» **Task statement**: Could you carry on the S3 partitioning text below from the point where it stops, beginning with what follows the "No Partitioning (Shared Data)" heading?

» **Text to read**:
★ ★ ★ ★ ★ ★ ★
Skip to content

S3 Partitioning

Bacalhau's S3 partitioning feature builds on the core partitioning system to automatically handle data distribution from S3 buckets across multiple job executions. This specialized implementation includes graceful failure handling and independent retry of failed partitions specifically optimized for S3 data sources.

Key Benefits

  • Automatic Data Distribution: Intelligently distributes S3 objects across partitions
  • Multiple Partitioning Strategies: Choose from various strategies based on your data organization
  • Clean Processing Logic: Write code focused on processing, not partitioning
  • Failure Isolation: Failures are contained to individual partitions
  • Independent Retries: Failed partitions are retried automatically without affecting successful ones

Partitioning Strategies

Bacalhau supports multiple S3 partitioning strategies to match different data organization patterns:

No Partitioning (Shared Data)
★ ★ ★ ★ ★ ★ ★
» **Information provided**:
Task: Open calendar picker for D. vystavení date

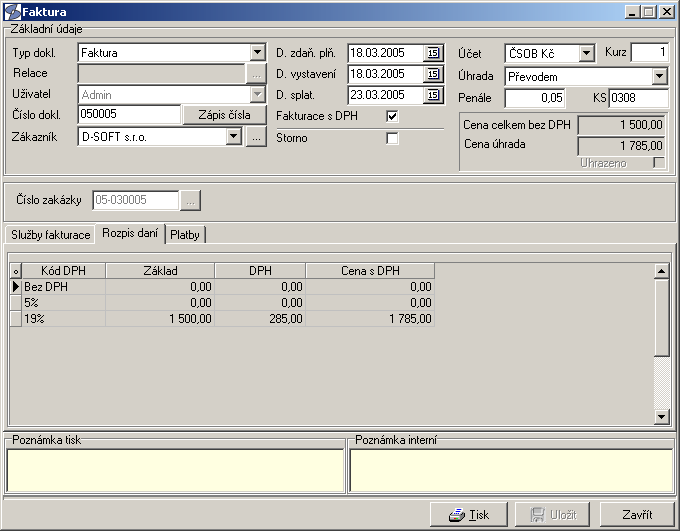Action: click(x=433, y=74)
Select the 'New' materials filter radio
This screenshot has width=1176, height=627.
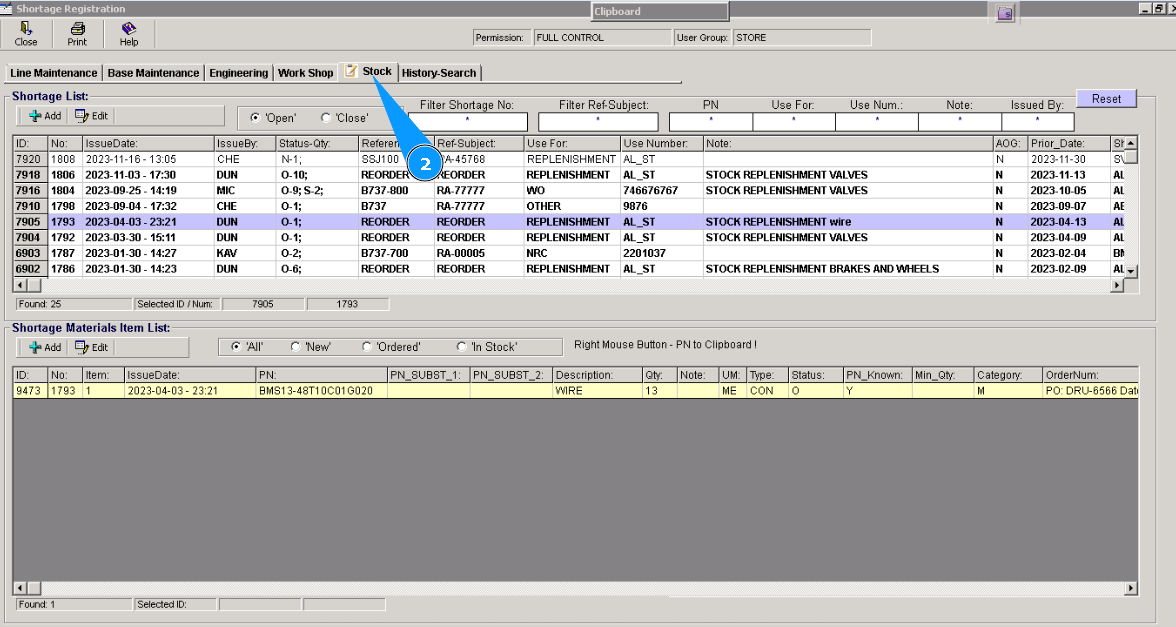coord(296,347)
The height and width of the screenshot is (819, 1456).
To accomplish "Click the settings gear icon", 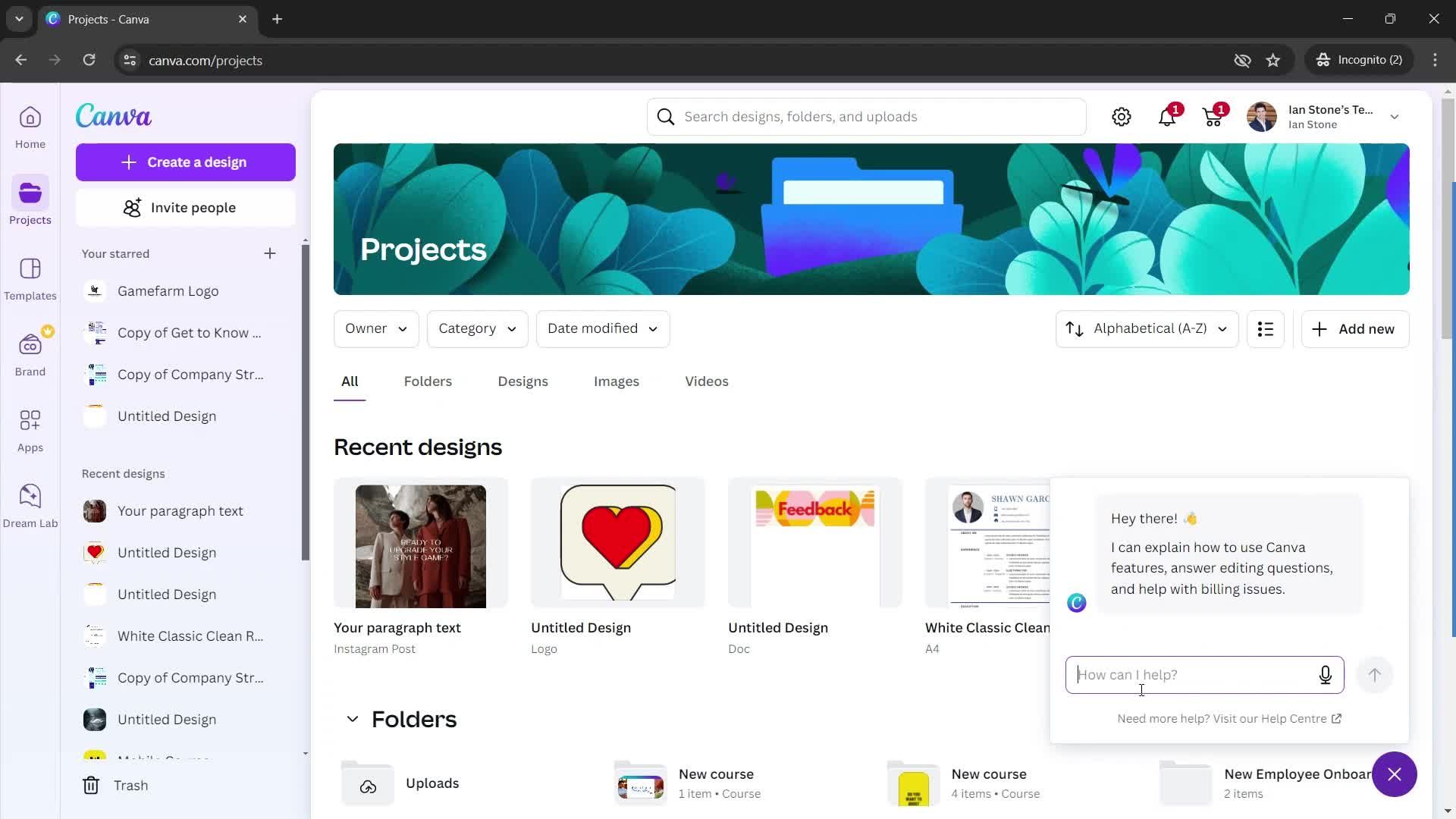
★ ★ ★ ★ ★ ★ ★
» **Answer for the task**:
When all executions need access to all the data, omit the partition configuration:

inputSources:
  - target: /data
    source:
      type: s3
      params:
        bucket: config-bucket
        key: reference-data/
        # No partition config - all executions see all files

Perfect for:

  • Loading shared reference data
  • Processing configuration files
  • Running analysis that needs the complete dataset

Object-Based Distribution

Evenly distributes objects across partitions without specific grouping logic:

inputSources:
  - target: /uploads
    source:
      type: s3
      params:
        bucket: data-bucket
        key: user-uploads/
        partition:
          type: object

Ideal for:

  • Processing large volumes of user uploads
  • Handling randomly named files
  • Large-scale data transformation tasks

Date-Based Partitioning

Process each day's data in parallel using a configurable date format:

inputSources:
  - target: /logs
    source:
      type: s3
      params:
        bucket: app-logs
        key: "logs/*"
        partition:
          type: date
          dateFormat: "2006-01-02"

Perfect for:

  • Daily analytics processing
  • Log aggregation and analysis
  • Time-series computations

Regex-Based Partitioning

Distribute data based on patterns in object keys:

inputSources:
  - target: /sales
    source:
      type: s3
      params:
        bucket: global-sales
        key: "regions/*"
        partition:
          type: regex
          pattern: "([^/]+)/.*"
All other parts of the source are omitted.